TASK REQUIREMENTS
Below this sentence is a listing; return exactly its lines from the one with "Identify the click" to the one with "Hospitality (584, 652)", both kept, and nothing more.

DATA TO USE

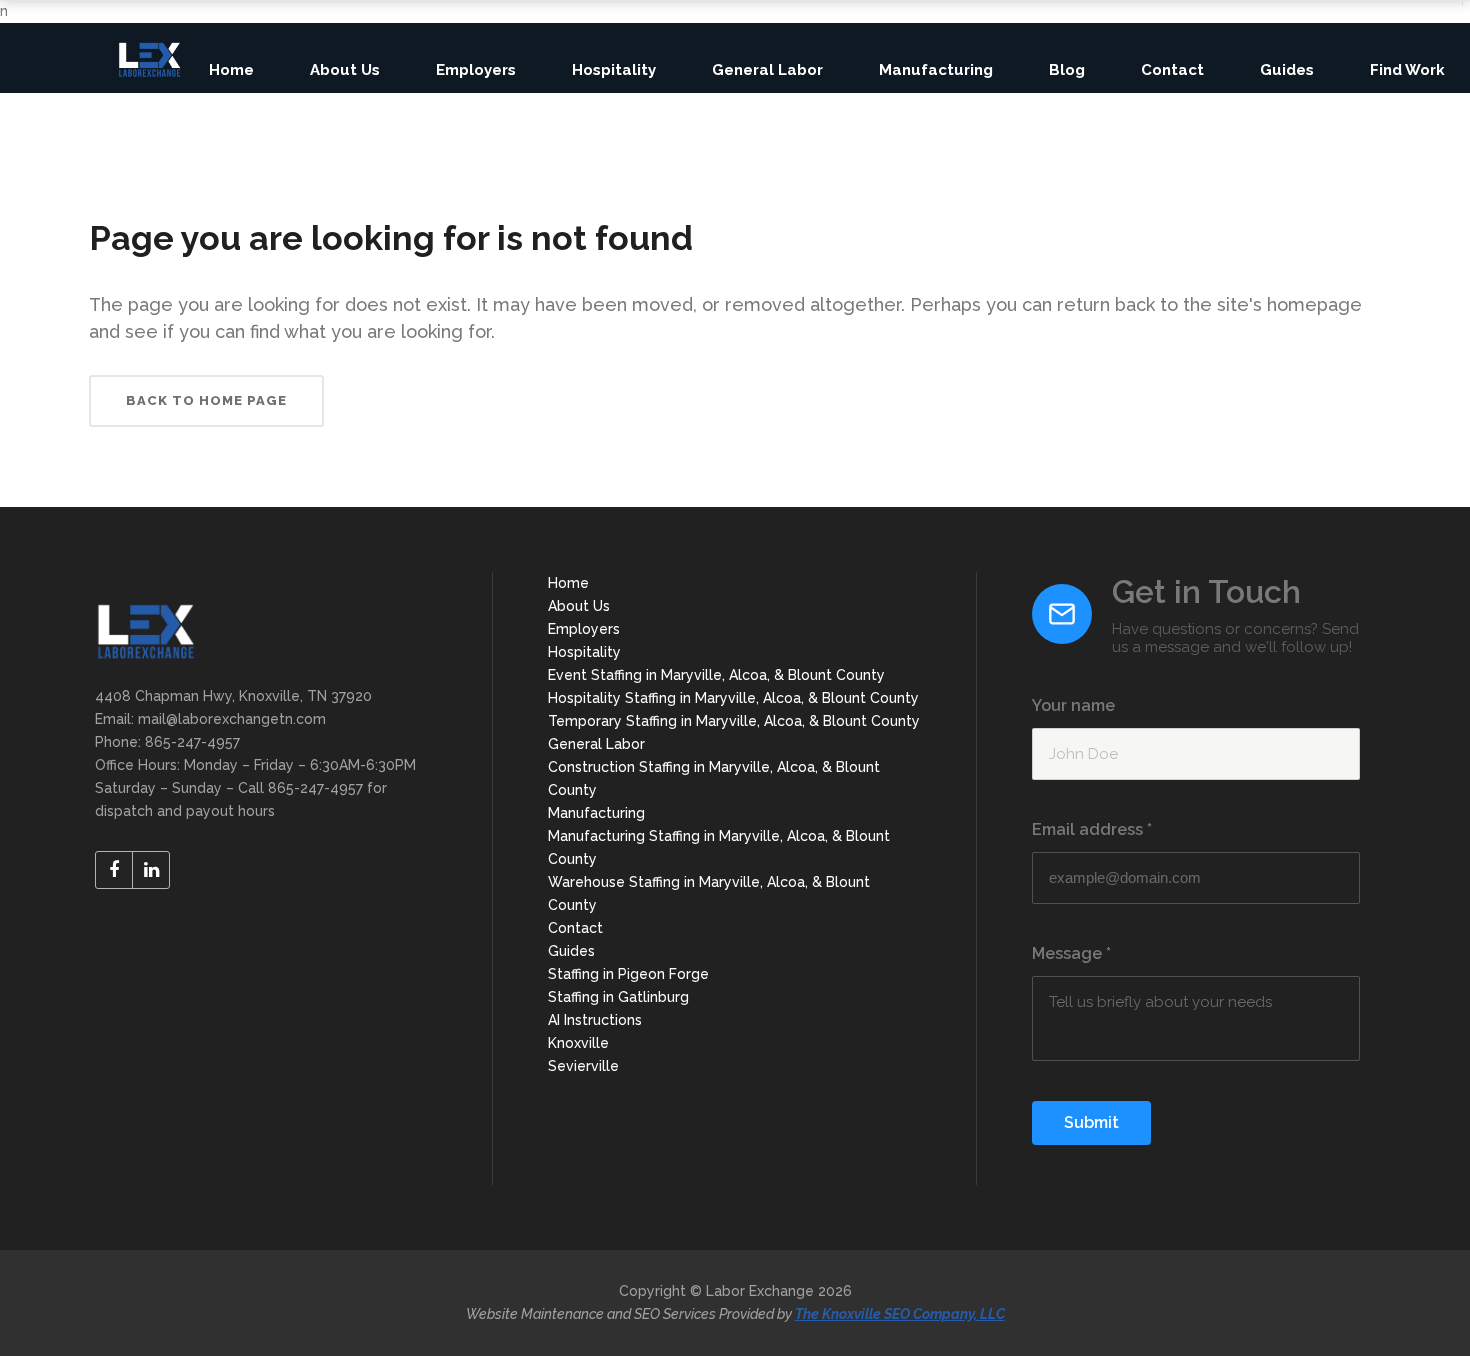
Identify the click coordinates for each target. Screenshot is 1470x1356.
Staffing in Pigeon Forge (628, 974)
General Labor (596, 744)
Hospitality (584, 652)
--
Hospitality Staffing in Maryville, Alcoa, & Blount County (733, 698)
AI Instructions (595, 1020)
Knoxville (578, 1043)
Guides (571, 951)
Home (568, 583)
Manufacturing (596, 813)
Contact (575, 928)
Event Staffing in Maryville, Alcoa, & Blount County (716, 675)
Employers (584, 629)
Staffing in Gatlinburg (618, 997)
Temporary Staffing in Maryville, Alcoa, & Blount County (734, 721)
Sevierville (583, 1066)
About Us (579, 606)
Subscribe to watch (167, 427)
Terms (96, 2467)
---
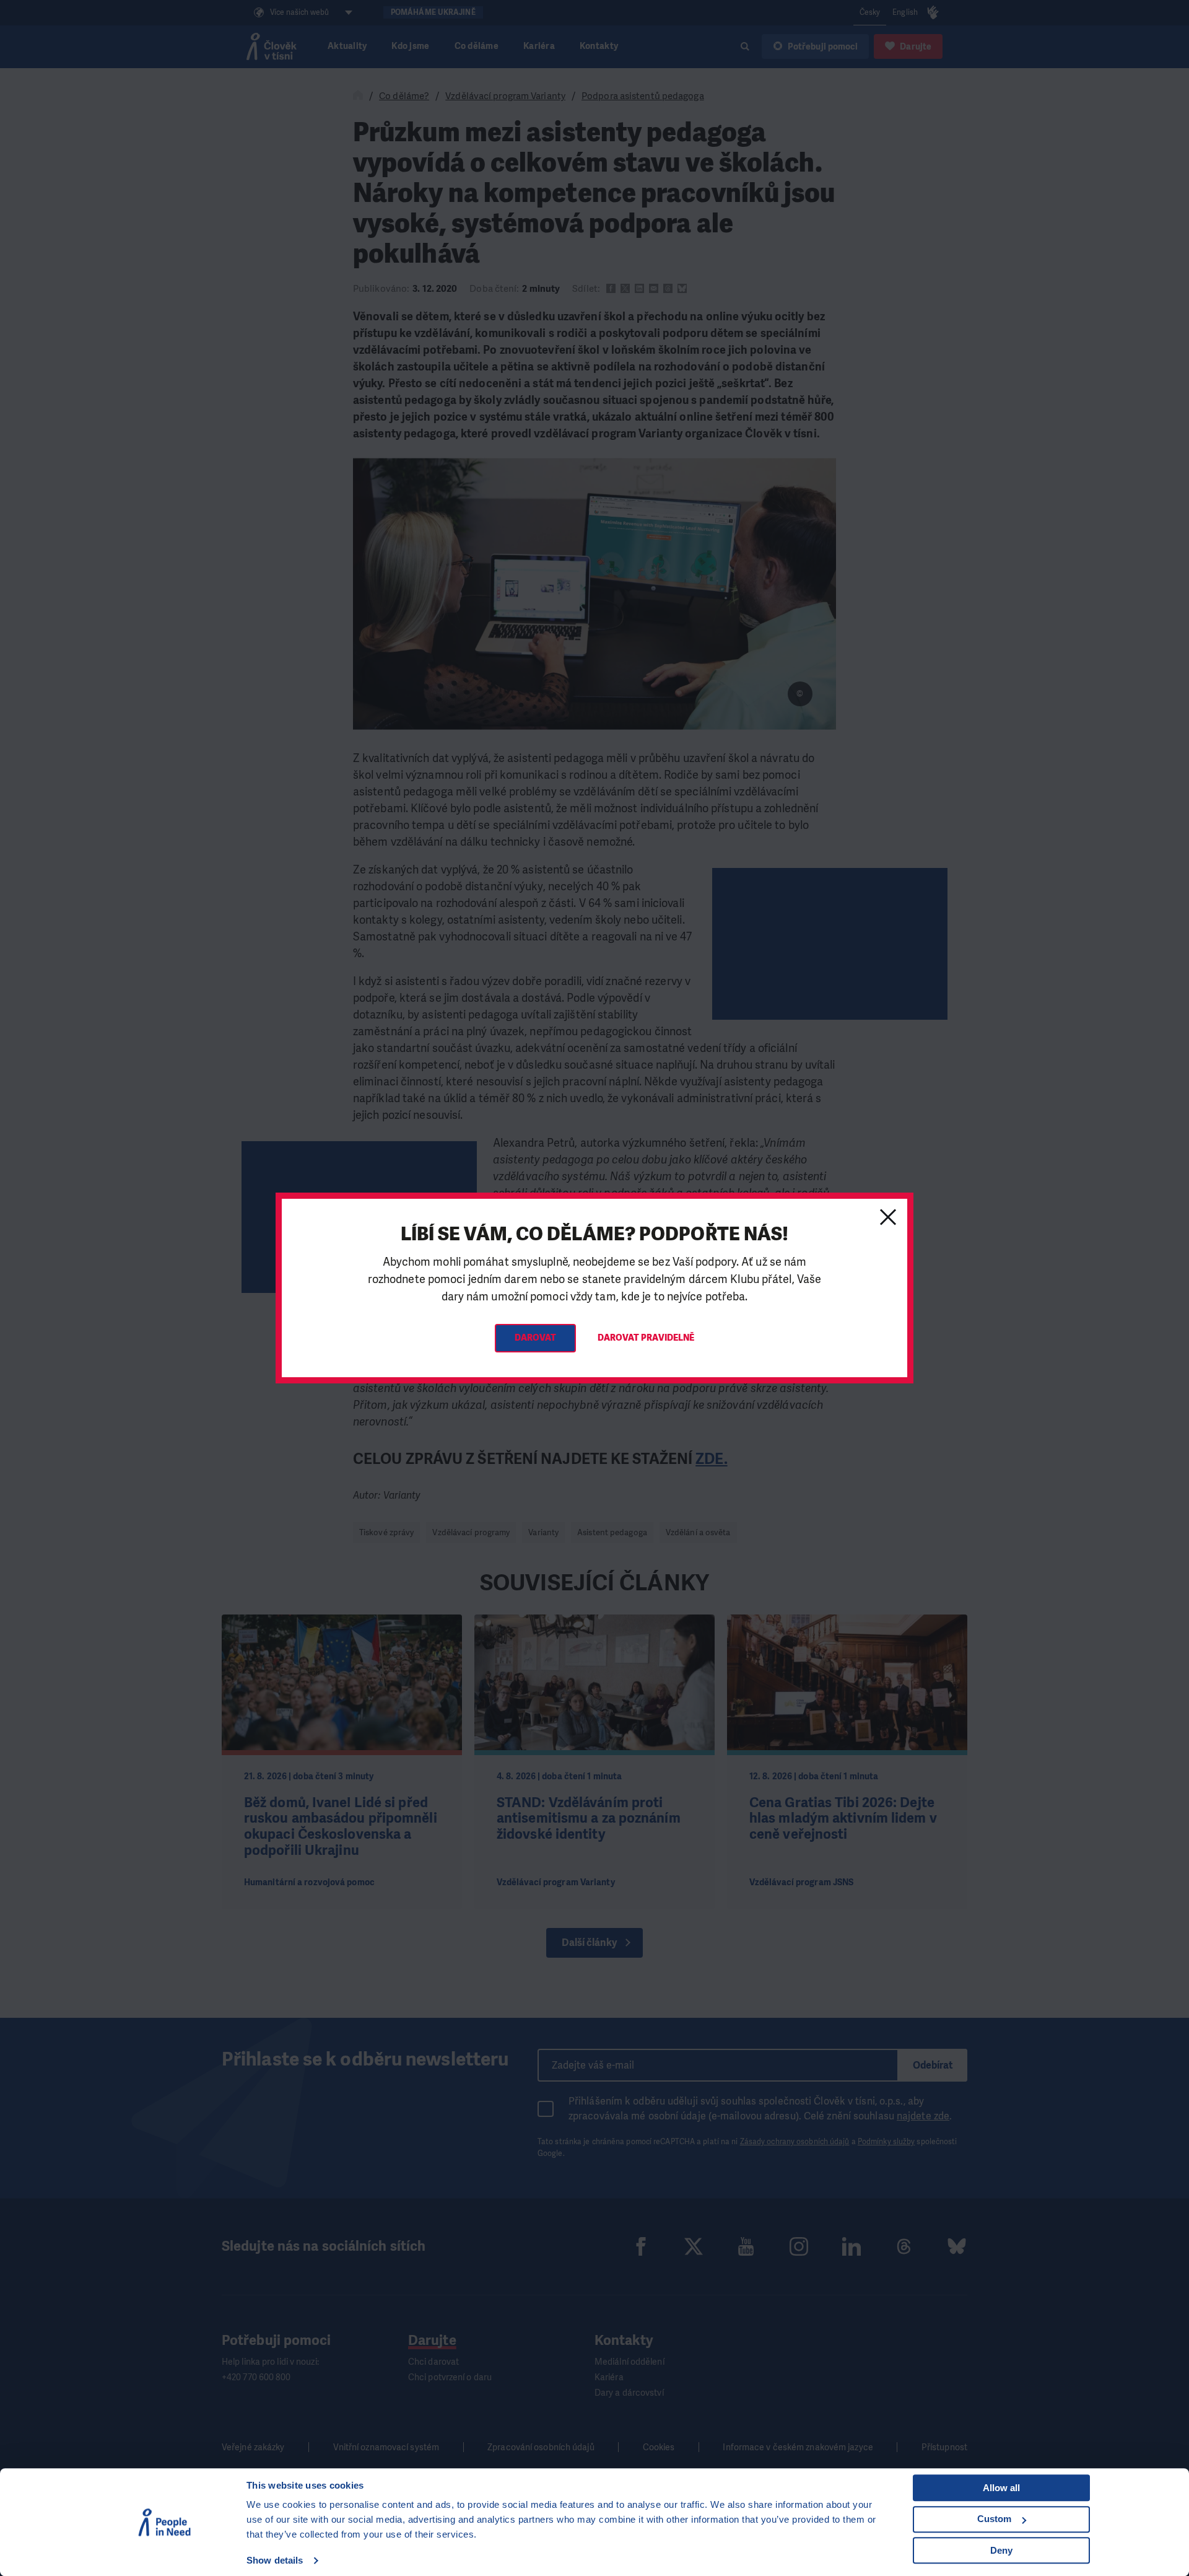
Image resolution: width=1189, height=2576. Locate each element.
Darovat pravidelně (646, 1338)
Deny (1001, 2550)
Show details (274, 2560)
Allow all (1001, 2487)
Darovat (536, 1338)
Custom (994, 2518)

SOLUTION
Identify the click coordinates for each target. Screenshot is 1470x1356.
Staffing in Pigeon Forge (628, 974)
General Labor (596, 744)
Hospitality (584, 652)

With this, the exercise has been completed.